Um atrás do outro, às vezes mais de um na mesma rua, e que sobrevivem mesmo com a competição com as grandes redes. Os mercadinhos de bairro são marca registrada de Porto Alegre e não param de se reinventar. Praticidade perto de casa, venda por caderninho e até relação afetiva com os estabelecimentos são alguns dos motivos que mantêm os negócios em atividade.
Atualmente, são pelo menos 1.867 minimercados em funcionamento na Capital. Desde 2021, a partir de decreto federal que criou a Lei da Liberdade Econômica, os negócios desse tipo passaram a ser dispensados de licenciamento, o que impede mapear o número exato de negócios, explica a Secretaria Municipal de Desenvolvimento Econômico. Mas ainda que muitos pontos tenham fechado nos últimos anos, o setor segue sendo de oportunidade.
– Chegou um tempo que teve 6 mil pontos de vendas. Depois, a crise deteriorou o setor, mas voltou a ter nova procura porque, principalmente para quem é do Interior, os mercadinhos são oportunidade de negócio, de emprego, e sempre tem clientela – diz o presidente da Associação dos Minimercados de Porto Alegre (Rede Ammpa), Odir Fetzer.

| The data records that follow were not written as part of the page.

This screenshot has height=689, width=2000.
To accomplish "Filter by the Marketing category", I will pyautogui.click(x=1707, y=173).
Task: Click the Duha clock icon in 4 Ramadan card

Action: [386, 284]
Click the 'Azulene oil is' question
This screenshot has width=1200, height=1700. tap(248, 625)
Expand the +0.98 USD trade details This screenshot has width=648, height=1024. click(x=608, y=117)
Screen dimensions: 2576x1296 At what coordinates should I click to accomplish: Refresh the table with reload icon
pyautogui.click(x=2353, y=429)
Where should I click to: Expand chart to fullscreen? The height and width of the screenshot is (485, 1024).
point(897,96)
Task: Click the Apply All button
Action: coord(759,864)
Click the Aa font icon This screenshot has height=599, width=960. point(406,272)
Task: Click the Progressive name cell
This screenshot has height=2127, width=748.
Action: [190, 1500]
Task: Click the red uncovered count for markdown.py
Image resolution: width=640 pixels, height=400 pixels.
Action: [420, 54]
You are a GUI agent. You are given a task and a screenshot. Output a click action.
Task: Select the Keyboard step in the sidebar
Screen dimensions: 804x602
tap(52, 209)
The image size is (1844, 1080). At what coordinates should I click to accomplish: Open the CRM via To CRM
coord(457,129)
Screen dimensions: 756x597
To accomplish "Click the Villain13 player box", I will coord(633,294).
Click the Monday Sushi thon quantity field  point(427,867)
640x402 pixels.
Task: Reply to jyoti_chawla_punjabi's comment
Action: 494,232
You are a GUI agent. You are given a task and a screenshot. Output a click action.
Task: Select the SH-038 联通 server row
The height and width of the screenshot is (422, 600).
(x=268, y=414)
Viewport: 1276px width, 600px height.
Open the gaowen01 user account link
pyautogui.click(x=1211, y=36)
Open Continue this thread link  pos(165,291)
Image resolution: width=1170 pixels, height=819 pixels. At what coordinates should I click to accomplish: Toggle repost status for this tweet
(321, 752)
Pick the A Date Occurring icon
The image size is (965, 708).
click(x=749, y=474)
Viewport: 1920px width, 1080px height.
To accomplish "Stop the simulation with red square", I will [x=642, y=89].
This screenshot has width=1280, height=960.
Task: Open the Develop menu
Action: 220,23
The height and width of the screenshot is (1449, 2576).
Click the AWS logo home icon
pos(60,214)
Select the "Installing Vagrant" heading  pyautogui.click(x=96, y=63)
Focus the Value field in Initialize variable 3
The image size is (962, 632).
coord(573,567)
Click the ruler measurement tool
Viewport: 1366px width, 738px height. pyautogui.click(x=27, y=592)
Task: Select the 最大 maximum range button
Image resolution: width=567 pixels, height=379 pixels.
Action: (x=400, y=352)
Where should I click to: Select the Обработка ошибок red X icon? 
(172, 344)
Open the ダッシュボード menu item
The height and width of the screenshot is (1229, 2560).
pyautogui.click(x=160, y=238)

O tradicional que se adapta
Há 25 anos no mesmo ponto de esquina na Avenida Ijuí, no bairro Petrópolis, o Mercado Basso é referência na vizinhança. Não só pelo longo tempo de portas abertas, mas também pela presença do comerciante Claudiomiro Basso no comando. No mundo dos mercadinhos da Capital, é comum que a administração dos empreendimentos passe por vários donos, com frequentes vendas dos pontos.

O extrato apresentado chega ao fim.